In questo contesto, la leva M&A mantiene un’assoluta rilevanza per consentire alle aziende di coniugare obiettivi di breve termine e riposizionamento strategico nel medio e lungo periodo.

“Nonostante il momento storico di grande incertezza che stiamo vivendo, dalla nostra indagine emerge che il 100% dei CEO intervistati in Italia sta attivamente perseguendo transazioni e operazioni straordinarie. La maggior parte di essi (56%) attraverso Joint Venture e alleanze strategiche con altri operatori in quanto sono soluzioni più flessibili e consentono di ridurre l’esposizione debitoria, in un periodo di tassi di interesse in crescita come questo. Inoltre, il 96% degli intervistati conferma di voler investire secondo una logica di friendshoring, ovvero in Paesi con solide relazioni geopolitiche e di business, modalità ormai consolidata sul mercato che conferma anche il dato emerso sulle preoccupazioni diffuse per quanto riguarda le tensioni geopolitiche. Rimane importante, invece, la necessità di affrontare le tematiche ESG attraverso processi di crescita esterna, con l’obiettivo (per circa i due terzi degli intervistati) di saper più facilmente rispondere a spinte innescate da cambiamenti regolatori, basti ricordare, ad esempio, la recente normativa europea sulle auto a propulsione elettrica e di diversificare la propria offerta di prodotti e servizi per intercettare la nuova domanda espressa dal mercato” commenta Marco Daviddi, Strategy & Transactions Markets Leader Europe West, EY.
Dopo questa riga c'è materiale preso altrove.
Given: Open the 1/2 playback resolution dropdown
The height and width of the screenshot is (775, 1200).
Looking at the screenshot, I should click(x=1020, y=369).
I focus, tra ESG, venture capital ed m&a

I focus, dunque, rimangono su sostenibilità e criteri ESG (per il 50% dei CEO intervistati tra le azioni chiave da intraprendere nei prossimi mesi), l’agenda di investimento dei CEO italiani vede una rinnovata attenzione verso Innovazione, Ricerca e Sviluppo anche attraverso lo strumento del Venture Capital (44%), la diversificazione del proprio portafoglio di prodotti e servizi attraverso acquisizioni di business in settori adiacenti al core business (38%) e l’adozione di nuovi modelli di lavoro per attrarre nuovi talenti (32%).
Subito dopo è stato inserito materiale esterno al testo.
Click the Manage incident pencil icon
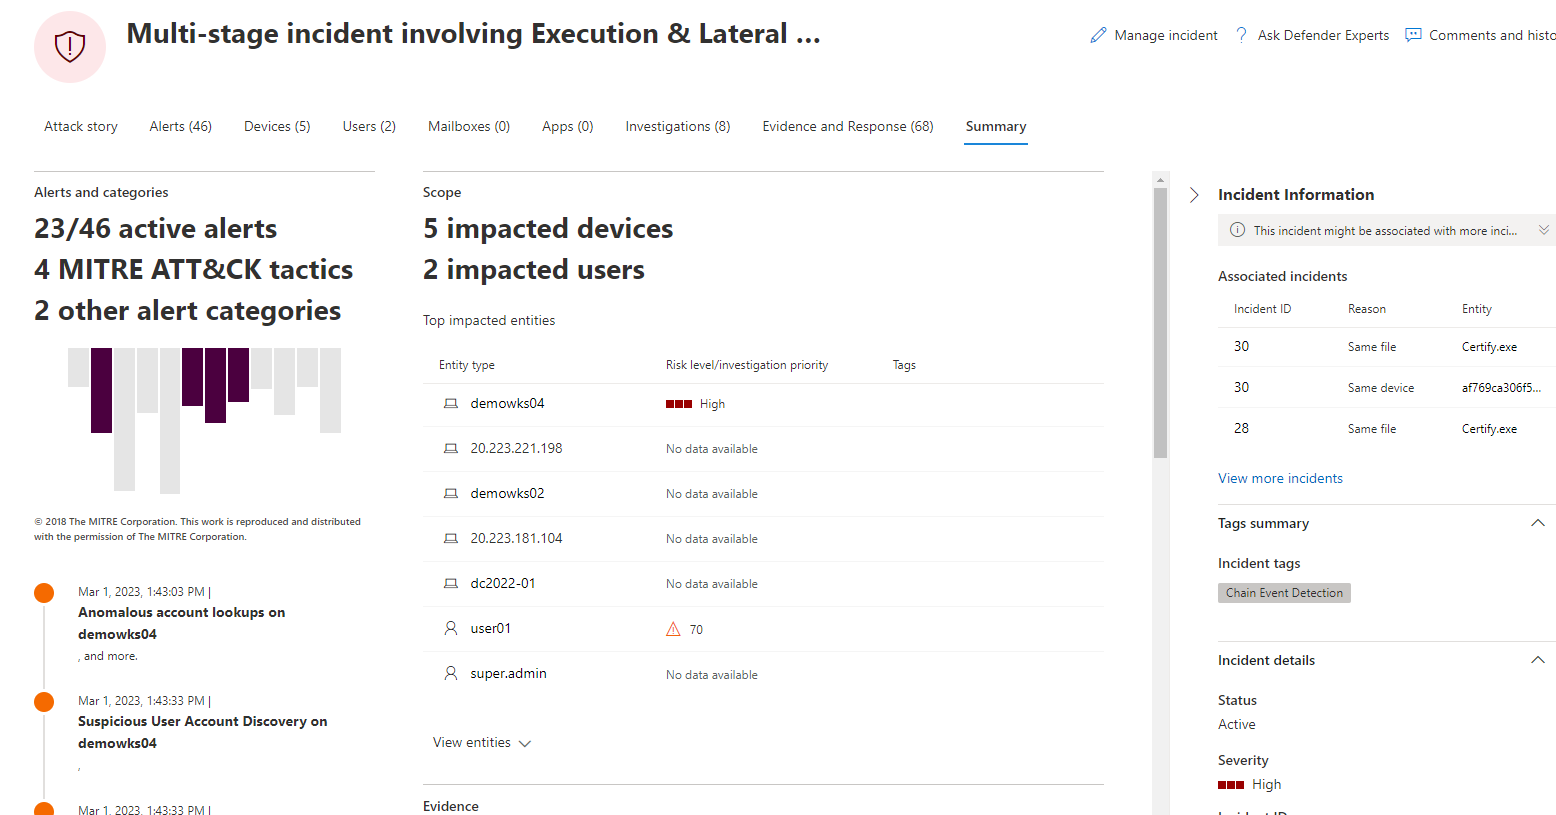 [1098, 35]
Ad ogni modo nei primi 2 mesi del 2023, l’attività M&A in Italia ha rallentato il ritmo rispetto al brillante risultato del 2022: 144 transazioni per un valore aggregato di € 3,0 miliardi a febbraio 2023, con un calo del 28,4% rispetto alle 201 transazioni del primo bimestre 2022. Lo stesso trend si è registrato anche relativamente alle acquisizioni realizzate dalle aziende italiane sui mercati esteri, con 65 operazioni a febbraio 2023 e un valore aggregato di € 4,9 miliardi, rispetto alle 85 operazioni dei primi 2 mesi del 2022.
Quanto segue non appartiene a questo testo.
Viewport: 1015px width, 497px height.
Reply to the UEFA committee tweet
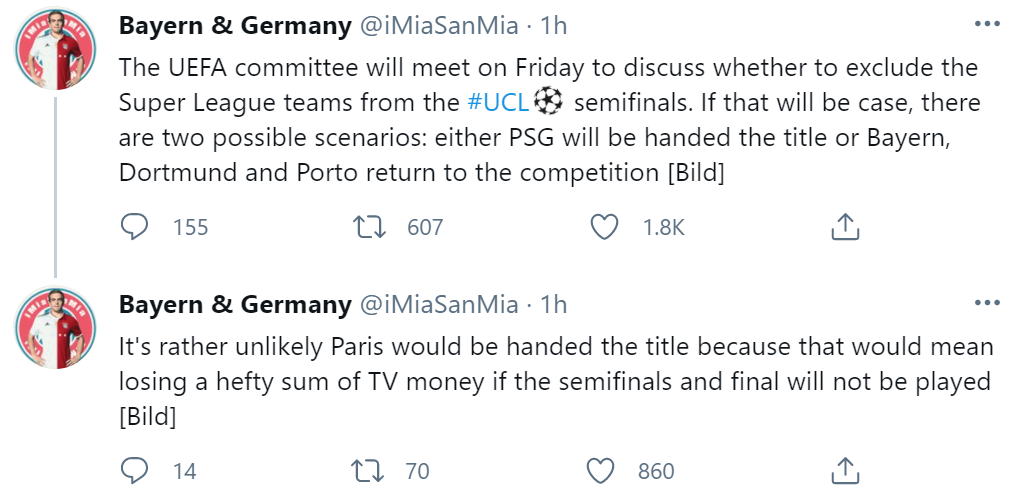point(135,227)

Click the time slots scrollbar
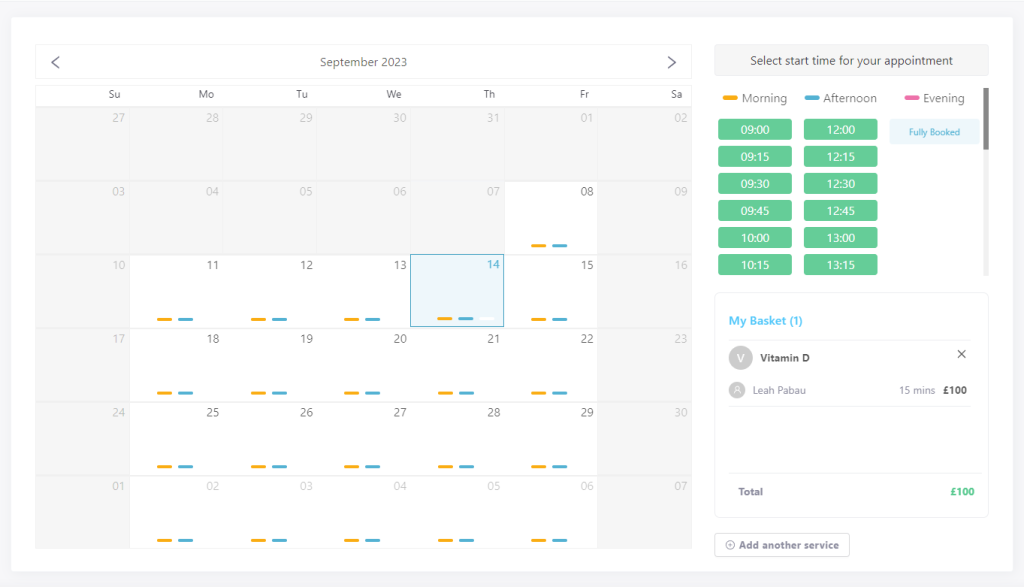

“La frenata di operazioni M&A effettivamente completate o annunciate nella prima parte del 2023 era attesa e il dato non ci sorprende. Continua ad essere presente sufficiente liquidità sui mercati, ma ad un costo più alto. Ciò sta determinando degli impatti sulle attese di ritorno degli investimenti e sui multipli transazionali, peraltro in un contesto nel quale i margini sono sotto pressione. Nella prima parte dell’anno continuerà questo trend, con più difficoltà a trasformare la liquidità in progetti di investimento, anche per una più complessa composizione negoziale tra le aspettative dei venditori e disponibilità degli acquirenti. Allo stesso tempo, imprenditori e CEO si stanno attrezzando per cogliere opportunità di investimento o disinvestimento, per reindirizzare risorse e asset verso le opzioni strategiche individuate. Non a caso il nostro osservatorio di mercato evidenzia una crescita significativa delle aziende sul mercato (+23%) rispetto a 12 mesi fa. Ci sono le condizioni per un assestamento di multipli e costi finanziari, elementi che potrebbero far ripartire le operazioni straordinarie che, sempre più, rappresentano un fattore critico di successo nella prospettiva di crescita a medio-lungo termine”, completa Marco Daviddi.